(What to do): In the data below, find the line containing "Задержанный в Грузии Саакашвили объявил голодовку (95, 1919)", then set down that line and every later line up to and including the line containing "Top Notch Domains, LLC (672, 837)", exactly.

(Exercise material):
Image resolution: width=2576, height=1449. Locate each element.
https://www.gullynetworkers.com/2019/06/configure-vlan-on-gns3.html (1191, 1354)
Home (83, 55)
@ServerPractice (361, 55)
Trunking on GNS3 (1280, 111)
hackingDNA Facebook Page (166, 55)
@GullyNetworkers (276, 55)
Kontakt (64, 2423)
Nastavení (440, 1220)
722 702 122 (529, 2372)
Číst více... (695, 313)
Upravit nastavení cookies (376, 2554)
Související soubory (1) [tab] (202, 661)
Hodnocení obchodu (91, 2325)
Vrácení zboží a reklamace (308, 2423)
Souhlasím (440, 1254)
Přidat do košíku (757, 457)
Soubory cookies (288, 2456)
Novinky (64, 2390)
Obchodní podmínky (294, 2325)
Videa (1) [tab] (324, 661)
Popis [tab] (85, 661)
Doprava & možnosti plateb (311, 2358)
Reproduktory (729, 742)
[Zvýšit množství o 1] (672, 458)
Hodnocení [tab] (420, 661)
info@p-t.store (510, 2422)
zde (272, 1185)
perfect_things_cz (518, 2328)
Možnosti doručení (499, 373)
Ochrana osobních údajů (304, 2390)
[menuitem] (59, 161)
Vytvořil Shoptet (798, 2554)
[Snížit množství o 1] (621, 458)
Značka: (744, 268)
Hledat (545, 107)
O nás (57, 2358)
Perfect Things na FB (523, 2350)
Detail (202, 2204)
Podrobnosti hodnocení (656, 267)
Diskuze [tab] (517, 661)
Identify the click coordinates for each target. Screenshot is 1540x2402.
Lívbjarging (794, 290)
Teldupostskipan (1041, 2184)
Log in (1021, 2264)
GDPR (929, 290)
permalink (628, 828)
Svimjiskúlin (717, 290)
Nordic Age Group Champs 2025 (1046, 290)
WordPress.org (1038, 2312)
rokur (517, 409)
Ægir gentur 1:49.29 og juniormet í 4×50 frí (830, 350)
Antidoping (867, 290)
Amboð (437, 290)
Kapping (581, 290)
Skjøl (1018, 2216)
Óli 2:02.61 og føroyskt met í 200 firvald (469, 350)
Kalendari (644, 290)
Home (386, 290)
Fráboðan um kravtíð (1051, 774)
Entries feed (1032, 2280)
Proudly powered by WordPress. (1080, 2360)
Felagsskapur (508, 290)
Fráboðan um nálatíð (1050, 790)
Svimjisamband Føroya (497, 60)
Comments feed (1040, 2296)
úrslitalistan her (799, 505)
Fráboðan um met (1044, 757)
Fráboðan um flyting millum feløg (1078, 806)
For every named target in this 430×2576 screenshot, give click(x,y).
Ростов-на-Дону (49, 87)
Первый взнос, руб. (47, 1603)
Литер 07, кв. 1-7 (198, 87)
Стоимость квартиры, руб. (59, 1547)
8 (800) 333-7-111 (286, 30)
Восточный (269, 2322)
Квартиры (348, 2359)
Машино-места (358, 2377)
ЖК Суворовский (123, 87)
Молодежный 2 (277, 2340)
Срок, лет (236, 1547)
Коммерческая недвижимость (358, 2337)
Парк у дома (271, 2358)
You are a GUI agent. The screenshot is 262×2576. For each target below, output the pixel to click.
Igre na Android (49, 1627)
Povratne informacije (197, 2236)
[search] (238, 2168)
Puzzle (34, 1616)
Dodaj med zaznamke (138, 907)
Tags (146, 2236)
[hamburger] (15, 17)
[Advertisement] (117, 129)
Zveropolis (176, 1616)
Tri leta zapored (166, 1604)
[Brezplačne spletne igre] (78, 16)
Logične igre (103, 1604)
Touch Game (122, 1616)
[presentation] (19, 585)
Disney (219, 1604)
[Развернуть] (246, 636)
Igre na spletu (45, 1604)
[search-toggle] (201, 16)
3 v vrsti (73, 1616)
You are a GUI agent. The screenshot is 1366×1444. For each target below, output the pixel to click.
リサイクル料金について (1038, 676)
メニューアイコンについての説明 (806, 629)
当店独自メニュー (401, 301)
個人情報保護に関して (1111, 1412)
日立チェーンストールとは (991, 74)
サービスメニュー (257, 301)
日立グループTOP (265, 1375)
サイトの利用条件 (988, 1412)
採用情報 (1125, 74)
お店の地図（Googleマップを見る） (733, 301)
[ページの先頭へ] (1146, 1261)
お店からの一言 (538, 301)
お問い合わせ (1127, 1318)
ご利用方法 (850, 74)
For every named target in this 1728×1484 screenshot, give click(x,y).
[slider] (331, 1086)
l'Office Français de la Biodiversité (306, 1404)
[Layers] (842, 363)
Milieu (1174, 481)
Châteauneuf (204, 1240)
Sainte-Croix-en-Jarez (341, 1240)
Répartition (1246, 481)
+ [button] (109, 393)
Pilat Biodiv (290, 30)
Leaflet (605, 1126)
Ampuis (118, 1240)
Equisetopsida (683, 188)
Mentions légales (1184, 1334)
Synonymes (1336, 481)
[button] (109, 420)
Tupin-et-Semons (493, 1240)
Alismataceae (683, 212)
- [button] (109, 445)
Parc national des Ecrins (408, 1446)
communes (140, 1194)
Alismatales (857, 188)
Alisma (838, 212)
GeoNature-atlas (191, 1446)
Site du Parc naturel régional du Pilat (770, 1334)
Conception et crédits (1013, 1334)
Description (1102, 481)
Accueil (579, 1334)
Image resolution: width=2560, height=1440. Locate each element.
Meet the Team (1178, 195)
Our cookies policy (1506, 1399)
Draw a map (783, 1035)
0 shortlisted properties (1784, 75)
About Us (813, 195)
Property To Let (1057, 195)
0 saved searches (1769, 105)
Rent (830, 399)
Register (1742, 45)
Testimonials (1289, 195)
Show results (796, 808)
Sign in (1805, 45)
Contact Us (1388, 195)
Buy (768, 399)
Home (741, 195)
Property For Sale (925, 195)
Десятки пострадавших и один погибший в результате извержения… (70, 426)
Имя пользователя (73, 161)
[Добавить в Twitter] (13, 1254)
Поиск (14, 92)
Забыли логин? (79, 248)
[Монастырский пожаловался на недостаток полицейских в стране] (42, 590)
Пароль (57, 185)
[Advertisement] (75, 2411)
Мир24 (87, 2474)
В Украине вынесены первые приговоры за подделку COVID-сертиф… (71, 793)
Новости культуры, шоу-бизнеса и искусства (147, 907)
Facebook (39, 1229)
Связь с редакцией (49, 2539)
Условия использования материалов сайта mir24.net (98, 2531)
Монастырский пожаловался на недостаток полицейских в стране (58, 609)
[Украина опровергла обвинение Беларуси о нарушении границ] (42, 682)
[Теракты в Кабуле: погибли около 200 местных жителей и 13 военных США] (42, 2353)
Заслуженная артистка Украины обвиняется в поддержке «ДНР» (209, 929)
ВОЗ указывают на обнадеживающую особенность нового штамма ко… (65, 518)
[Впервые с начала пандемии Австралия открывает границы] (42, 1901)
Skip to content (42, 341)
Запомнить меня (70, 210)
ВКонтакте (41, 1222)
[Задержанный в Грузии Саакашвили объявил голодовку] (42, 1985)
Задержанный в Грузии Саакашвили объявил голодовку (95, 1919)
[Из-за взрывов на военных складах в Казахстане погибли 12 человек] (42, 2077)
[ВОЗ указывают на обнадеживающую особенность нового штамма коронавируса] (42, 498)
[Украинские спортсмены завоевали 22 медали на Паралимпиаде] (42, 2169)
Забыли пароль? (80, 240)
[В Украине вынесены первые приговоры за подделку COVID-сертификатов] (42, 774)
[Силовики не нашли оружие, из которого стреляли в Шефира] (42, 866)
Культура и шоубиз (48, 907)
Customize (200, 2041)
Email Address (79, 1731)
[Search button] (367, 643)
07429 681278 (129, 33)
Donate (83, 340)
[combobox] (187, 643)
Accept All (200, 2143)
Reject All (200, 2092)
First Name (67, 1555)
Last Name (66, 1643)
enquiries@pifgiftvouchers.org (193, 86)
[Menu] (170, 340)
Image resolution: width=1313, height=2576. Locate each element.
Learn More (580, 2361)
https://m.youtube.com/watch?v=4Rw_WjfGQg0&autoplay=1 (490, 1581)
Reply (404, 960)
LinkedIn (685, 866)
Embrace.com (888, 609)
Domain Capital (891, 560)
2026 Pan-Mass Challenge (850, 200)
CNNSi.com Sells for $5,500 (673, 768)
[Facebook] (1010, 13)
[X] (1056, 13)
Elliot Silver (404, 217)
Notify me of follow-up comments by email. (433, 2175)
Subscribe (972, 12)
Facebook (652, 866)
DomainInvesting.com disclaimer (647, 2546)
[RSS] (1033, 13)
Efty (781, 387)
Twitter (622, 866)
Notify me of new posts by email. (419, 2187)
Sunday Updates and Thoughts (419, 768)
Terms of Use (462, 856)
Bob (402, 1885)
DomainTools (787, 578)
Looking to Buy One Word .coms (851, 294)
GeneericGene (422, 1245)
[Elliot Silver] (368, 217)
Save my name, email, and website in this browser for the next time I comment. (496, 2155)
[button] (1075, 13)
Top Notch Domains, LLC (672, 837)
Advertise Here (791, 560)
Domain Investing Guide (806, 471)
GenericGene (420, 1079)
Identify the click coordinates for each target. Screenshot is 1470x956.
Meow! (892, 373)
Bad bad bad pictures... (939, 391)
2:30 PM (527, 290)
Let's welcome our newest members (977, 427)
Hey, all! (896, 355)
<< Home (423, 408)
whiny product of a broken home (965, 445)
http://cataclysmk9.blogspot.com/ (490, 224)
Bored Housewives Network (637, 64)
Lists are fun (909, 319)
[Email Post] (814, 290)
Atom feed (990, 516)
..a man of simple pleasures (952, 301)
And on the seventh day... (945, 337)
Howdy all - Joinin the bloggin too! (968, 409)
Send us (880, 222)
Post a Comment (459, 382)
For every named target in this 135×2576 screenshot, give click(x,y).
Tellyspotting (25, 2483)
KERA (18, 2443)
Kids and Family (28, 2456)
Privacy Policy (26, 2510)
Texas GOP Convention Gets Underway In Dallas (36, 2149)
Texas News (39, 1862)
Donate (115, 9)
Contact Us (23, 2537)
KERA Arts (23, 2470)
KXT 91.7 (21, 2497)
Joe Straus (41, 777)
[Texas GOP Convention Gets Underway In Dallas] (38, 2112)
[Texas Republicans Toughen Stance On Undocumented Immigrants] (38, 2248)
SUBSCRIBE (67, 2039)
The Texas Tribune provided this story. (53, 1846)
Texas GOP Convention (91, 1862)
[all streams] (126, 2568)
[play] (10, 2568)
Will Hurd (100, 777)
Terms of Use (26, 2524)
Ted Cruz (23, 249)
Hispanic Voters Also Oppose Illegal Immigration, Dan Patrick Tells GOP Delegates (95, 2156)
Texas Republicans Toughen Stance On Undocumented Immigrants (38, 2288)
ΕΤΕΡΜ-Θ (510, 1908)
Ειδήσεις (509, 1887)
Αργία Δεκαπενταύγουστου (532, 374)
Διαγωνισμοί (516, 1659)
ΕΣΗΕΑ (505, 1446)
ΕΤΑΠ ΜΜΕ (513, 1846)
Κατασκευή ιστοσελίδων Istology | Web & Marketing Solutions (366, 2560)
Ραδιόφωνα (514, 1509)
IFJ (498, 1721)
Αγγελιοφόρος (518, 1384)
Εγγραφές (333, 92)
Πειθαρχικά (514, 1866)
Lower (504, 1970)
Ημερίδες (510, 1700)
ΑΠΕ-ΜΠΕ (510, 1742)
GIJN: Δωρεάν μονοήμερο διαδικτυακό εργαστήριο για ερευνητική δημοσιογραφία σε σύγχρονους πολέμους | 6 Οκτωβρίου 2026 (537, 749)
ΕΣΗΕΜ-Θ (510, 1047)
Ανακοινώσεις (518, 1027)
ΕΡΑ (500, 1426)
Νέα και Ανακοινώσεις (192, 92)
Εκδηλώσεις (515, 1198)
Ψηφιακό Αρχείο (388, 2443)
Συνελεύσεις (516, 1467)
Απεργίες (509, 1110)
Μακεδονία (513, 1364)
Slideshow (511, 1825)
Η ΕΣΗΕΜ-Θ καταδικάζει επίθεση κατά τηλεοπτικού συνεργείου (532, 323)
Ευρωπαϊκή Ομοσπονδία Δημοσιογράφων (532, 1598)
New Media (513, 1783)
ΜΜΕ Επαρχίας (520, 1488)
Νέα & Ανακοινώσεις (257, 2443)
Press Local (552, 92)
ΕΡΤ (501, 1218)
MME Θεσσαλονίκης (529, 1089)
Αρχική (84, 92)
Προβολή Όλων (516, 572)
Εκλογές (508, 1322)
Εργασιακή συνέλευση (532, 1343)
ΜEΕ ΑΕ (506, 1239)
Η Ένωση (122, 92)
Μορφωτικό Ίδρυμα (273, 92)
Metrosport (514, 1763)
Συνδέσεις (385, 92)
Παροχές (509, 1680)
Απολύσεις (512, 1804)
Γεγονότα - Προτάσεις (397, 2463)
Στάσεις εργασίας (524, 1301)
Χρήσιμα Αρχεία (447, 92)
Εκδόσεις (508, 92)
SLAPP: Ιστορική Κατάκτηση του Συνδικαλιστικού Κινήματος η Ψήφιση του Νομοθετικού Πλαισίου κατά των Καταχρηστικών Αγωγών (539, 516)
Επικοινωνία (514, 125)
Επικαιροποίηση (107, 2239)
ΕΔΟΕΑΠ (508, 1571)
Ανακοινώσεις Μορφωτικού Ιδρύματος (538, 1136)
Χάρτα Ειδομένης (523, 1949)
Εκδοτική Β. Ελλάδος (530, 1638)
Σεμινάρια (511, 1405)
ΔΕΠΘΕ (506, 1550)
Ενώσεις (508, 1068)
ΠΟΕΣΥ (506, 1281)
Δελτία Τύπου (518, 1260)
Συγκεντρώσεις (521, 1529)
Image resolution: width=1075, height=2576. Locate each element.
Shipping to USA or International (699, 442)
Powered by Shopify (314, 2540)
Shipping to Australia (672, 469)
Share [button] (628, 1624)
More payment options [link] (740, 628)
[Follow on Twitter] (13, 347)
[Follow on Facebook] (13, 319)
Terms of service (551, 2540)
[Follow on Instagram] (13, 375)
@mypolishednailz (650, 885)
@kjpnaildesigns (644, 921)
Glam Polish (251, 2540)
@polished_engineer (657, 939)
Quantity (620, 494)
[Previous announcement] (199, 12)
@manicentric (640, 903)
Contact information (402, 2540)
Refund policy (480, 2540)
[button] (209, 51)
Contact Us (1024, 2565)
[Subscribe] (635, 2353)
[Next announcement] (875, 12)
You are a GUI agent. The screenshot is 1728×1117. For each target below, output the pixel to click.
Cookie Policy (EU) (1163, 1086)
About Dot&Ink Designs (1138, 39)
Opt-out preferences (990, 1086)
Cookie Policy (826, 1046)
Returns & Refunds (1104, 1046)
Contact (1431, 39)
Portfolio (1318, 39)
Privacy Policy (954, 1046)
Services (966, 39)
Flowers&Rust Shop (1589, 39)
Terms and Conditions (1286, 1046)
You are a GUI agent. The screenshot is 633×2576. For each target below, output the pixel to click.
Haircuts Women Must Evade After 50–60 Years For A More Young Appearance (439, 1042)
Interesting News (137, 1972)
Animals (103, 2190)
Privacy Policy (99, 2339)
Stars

(Your response):
Задержанный в Грузии Саакашвили объявил голодовку (95, 1919)
[Из-за взрывов на военных складах в Казахстане погибли 12 человек] (42, 2077)
[ВОЗ указывают на обнадеживающую особенность нового штамма коронавируса] (42, 498)
[Украинские спортсмены завоевали 22 медали на Паралимпиаде] (42, 2169)
Забыли пароль? (80, 240)
[В Украине вынесены первые приговоры за подделку COVID-сертификатов] (42, 774)
[Силовики не нашли оружие, из которого стреляли в Шефира] (42, 866)
Культура и шоубиз (48, 907)
Customize (200, 2041)
Email Address (79, 1731)
[Search button] (367, 643)
07429 681278 (129, 33)
Donate (83, 340)
[combobox] (187, 643)
Accept All (200, 2143)
Reject All (200, 2092)
First Name (67, 1555)
Last Name (66, 1643)
enquiries@pifgiftvouchers.org (193, 86)
[Menu] (170, 340)
Image resolution: width=1313, height=2576. Locate each element.
Learn More (580, 2361)
https://m.youtube.com/watch?v=4Rw_WjfGQg0&autoplay=1 (490, 1581)
Reply (404, 960)
LinkedIn (685, 866)
Embrace.com (888, 609)
Domain Capital (891, 560)
2026 Pan-Mass Challenge (850, 200)
CNNSi.com Sells for $5,500 (673, 768)
[Facebook] (1010, 13)
[X] (1056, 13)
Elliot Silver (404, 217)
Notify me of follow-up comments by email. (433, 2175)
Subscribe (972, 12)
Facebook (652, 866)
DomainInvesting.com disclaimer (647, 2546)
[RSS] (1033, 13)
Efty (781, 387)
Twitter (622, 866)
Notify me of new posts by email. (419, 2187)
Sunday Updates and Thoughts (419, 768)
Terms of Use (462, 856)
Bob (402, 1885)
DomainTools (787, 578)
Looking to Buy One Word .coms (851, 294)
GeneericGene (422, 1245)
[Elliot Silver] (368, 217)
Save my name, email, and website in this browser for the next time I comment. (496, 2155)
[button] (1075, 13)
Top Notch Domains, LLC (672, 837)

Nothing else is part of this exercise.